Giovanni Iacono "mi dimetto per protesta"

"Comunico che mercoledì, 24 febbraio 2016, ho formalizzato le mie dimissioni volontarie dalla carica di Presidente del Consiglio Comunale di Ragusa per protesta rispetto all’iniziativa normativa del consigliere regionale Dipasquale Nello sulle royalties petrolifere e sulla soppressione, di fatto, della Legge su Ibla". E' quanto scrive in una nota diramata ieri il presidente del Consiglio comunale di ragusa, Giovanni Iacono. "Non è un fatto campanilistico - dice Iacono - nè la difesa di una città ma è una questione di legittimità delle norme che, purtroppo, come immaginabile ha innescato effetti devastanti e involutivi in termini di coestione territoriale. Ragioni già chiaramente esplicitate in sede di conferenza stampa il 19 febbraio scorso e rimarcate nella nota allegata delle dimissioni. Gli ultimi atti sono stati le eccezioni di legittimità presentate all’Ars e la nota al presidente della sesta commissione dell’Ars per il piano aziendale. Lascio la presidenza del Consiglio Comunale ricordando, oltre al lavoro quotidiano per lo svolgimento dei lavori di consiglio e delle commissioni consiliari, alcuni degli impegni e delle tante iniziative svolte. Rivendico con orgoglio l’avere introdotto, in chiave di trasparenza, tra i primi atti la diretta streaming e la diretta su youtube del Consiglio Comunale. Il regolamento sulle unioni civili già nel 2013, anticipatorio di quanto oggi è di attualità (a prescindere dalle adozioni che possono legittimamente trovare differenziazioni) e lettera aperta di risposta alla petizione di oltre 1000 concittadini sull’attività del Consiglio in merito alla problematica. Regolamento testamento biologico. Difesa del ruolo di autonomia del consiglio comunale con diversi rilievi, scritti di proprio pugno, sugli atti presentati per l’esame del Consiglio Comunale. Iniziativa consiliare sull’utilizzo razionale delle risorse idriche e modifiche regolamento edilizio.

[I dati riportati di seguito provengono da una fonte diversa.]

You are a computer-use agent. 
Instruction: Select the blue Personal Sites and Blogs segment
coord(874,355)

Si è promosso il dibattito sui liberi consorzi durante l’iter della riforma con un Consiglio comunale aperto sul libero consorzio, primo e forse unico in sicilia, a svolgersi dibattendo su una riforma dall’alto che poi la regione non è neanche riuscita a condurre in porto perché le province sono in una gravissima situazione di stallo. Consiglio comunale aperto sull’università, sul Muos, sul piano aziendale. Protocollo per i lavori del teatro vescovile per l’utilizzo e la fruizione pubblica. Ordine del giorno sull’art. 38 dello ‘sblocca Italia’. L’intervento risolutore con il Rettore di Catania per la partecipazione degli studenti ai progetti Erasmus. La promozione della deliberazione del Consiglio Comunale con adesione e partecipazione alla mobilitazione indetta dall’Anci Sicilia per protestare contro la gravissima situazione economica e finanziaria dei Comuni Siciliani. La promozione e votazione dell’ordine del giorno sulle ‘Aste giudiziarie’ trasmesso al parlamento e al capo del governo.

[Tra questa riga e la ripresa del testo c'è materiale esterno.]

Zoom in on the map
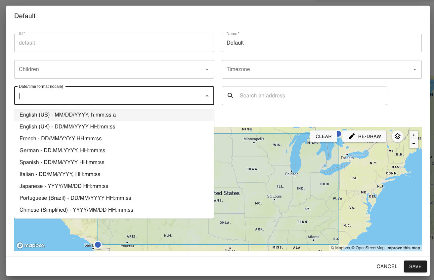 [414, 135]
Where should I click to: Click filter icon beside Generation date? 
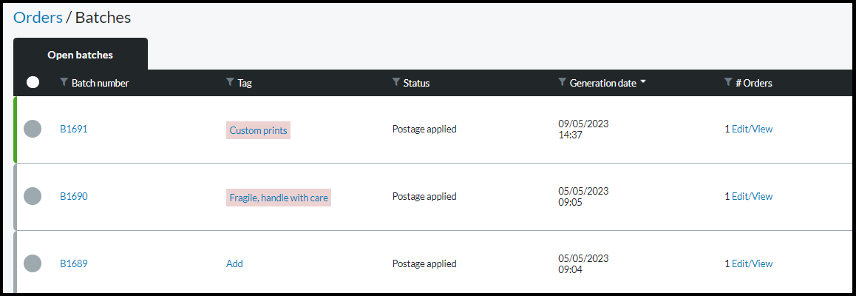[x=563, y=82]
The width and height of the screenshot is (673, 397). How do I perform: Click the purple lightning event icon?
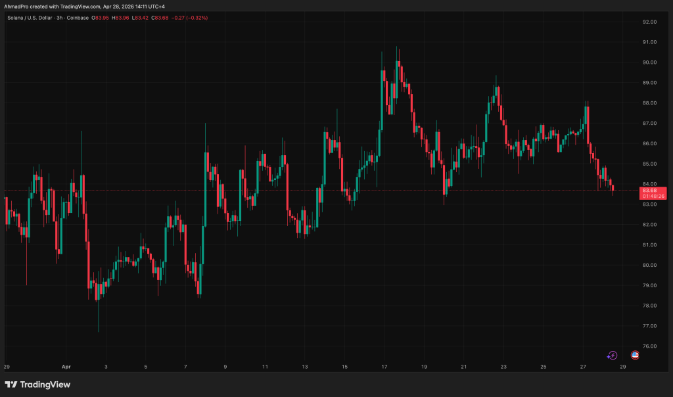(613, 355)
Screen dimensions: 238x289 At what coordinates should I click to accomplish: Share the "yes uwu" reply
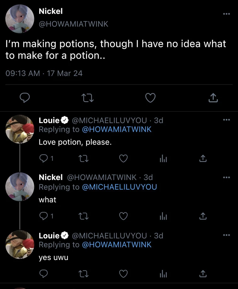203,274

Con la presidenza si è avviato e realizzato un forte momento riformatore con le modifiche regolamentari e statutarie che hanno consentito di razionalizzare e rendere meno costosa l’attività del Consiglio.

In un momento molto delicato per l’eliminazione della provincia, rispetto a spinte di divisione, ho lavorato molto per tenere insieme i Comuni dell’ex provincia e per allargare ad altri comuni e mi sono fatto promotore della Consulta dei presidenti dei Consigli Comunali, di inviti formali ed incontri con altri Consigli Comunali e Comuni e l’adesione di Licodia Eubea è stato un valore aggiunto. Come Consulta abbiamo promosso il convegno sul Patto dei Sindaci e diverse attività comuni su problematiche legate allo sviluppo economico e alle politiche sociali. Il rammarico è che tutto questo, a causa di una azione a carattere normativo mistificatrice e dannosa sembra avere eroso tutto il capitale sociale che Sindaci e Presidenti di Consiglio avevano realizzato.

Donazione ed inaugurazione in aula consiliare della foto di Falcone e Borsellino.
Istituzionalizzazione in Consiglio Comunale della giornata della memoria con un momento dedicato in Consiglio e la lettura di brani sull’olocausto. Svariati interventi sulle diverse problematiche inerenti anche il centro storico, Ragusa Ibla, la viabilità, le condotte idriche e fognarie, l’illuminazione pubblica".